La boulangerie-pâtisserie demeure le commerce de proximité le plus prisé des Français, 2/3 des ménages y allant 4 fois par semaine en moyenne, selon une étude de l’Insee. Incontournable, il n’en a pas moins été bouleversé par les évolutions de la société : « Quand j’ai débuté dans les années 60, confie Jean-Pierre Crouzet, président de la Fédération nationale, le métier était entrain de changer. D’un produit d’alimentation de base, le pain devenait un produit de complémentarité avec l’arrivée d’un nouveau mode de distribution« .
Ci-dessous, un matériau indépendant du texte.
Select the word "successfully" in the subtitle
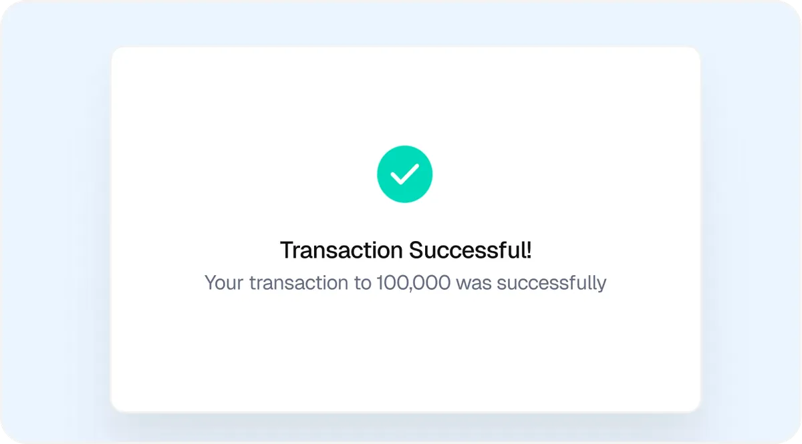802x444 pixels. click(x=551, y=283)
L’apparition des terminaux de cuisson dans les années 80 a causé du tort, entraînant même la fermeture de quelques affaires. De cette crise, est né un décret, en 1993, définissant ce que doit être le « Pain français ». Il s’agissait de sortir de l’image du produit standardisé dans lequel le pain était tombé : « On avait abandonné la fermentation pour faciliter la production, détaille Jean-Pierre Crouzet. Le pain s’était mis au service de la mécanisation entre 1960 et 1990 au détriment de la qualité« .
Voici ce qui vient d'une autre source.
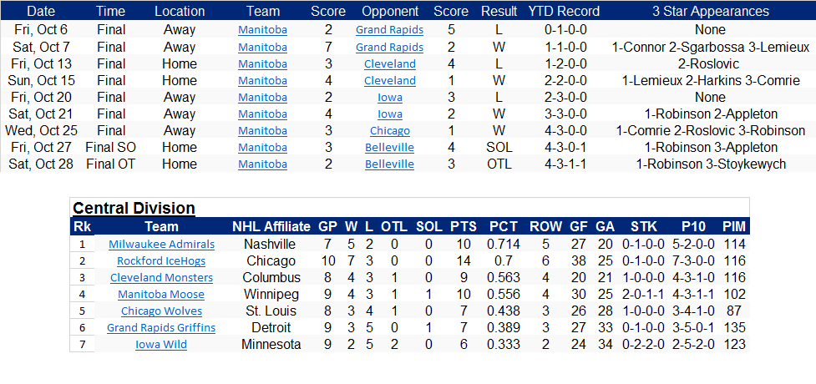Click the Rockford IceHogs link
Screen dimensions: 816x384
[161, 261]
L’appellation « Pain de tradition française » voit le jour en 1998 pour donner une vraie dynamique à un secteur qui tarde à accomplir sa mutation : « Très peu de boulangers ont investi durant cette période, l’adaptation à trouver étant complexe, précise-t-il. Progressivement, ils ont compris la nécessité de démontrer par leurs produits qu’ils étaient de bons professionnels« .
C’est en définitive toute la chaîne qui s’est remise en cause, des meuniers aux boulangers. « C’est la qualité qui nous sauve, témoigne Christian Dubois, installé à Sartrouville. Les gens n’hésitent pas à payer beaucoup plus cher pour avoir du pain fabriqué à l’ancienne« . Pour Philippe Conan, la boulangerie-artisanale a le vent en poupe : « La concurrence des terminaux de cuisson ne m’inquiète pas puisque nous ne présentons pas les mêmes produits. La baguette de tradition française se vend désormais beaucoup mieux que la baguette blanche. C’est un signe encourageant« .
En parallèle, la profession s’est aussi diversifiée : profitant de l’ évolution de la société qui amène de plus en plus de travailleurs à délaisser les cantines d’entreprise ou les restaurants traditionnels au profit des sandwichs vendus dans les boulangeries. Philippe Conan, basé dans un quartier très animé, vend, par exemple, plus de 200 sandwichs tous les midis : « Il y a une demande phénoménale au niveau du traiteur, témoigne-t-il. Les gens se tournent vers nous car ils veulent déjeuner rapidement et bien. C’est une chance pour nous que les gens fassent plus attention à ce qu’ils mangent. Mais il faut avouer que l’on a un gros avantage par rapport à la restauration traditionnelle avec la TVA à 5,5%« .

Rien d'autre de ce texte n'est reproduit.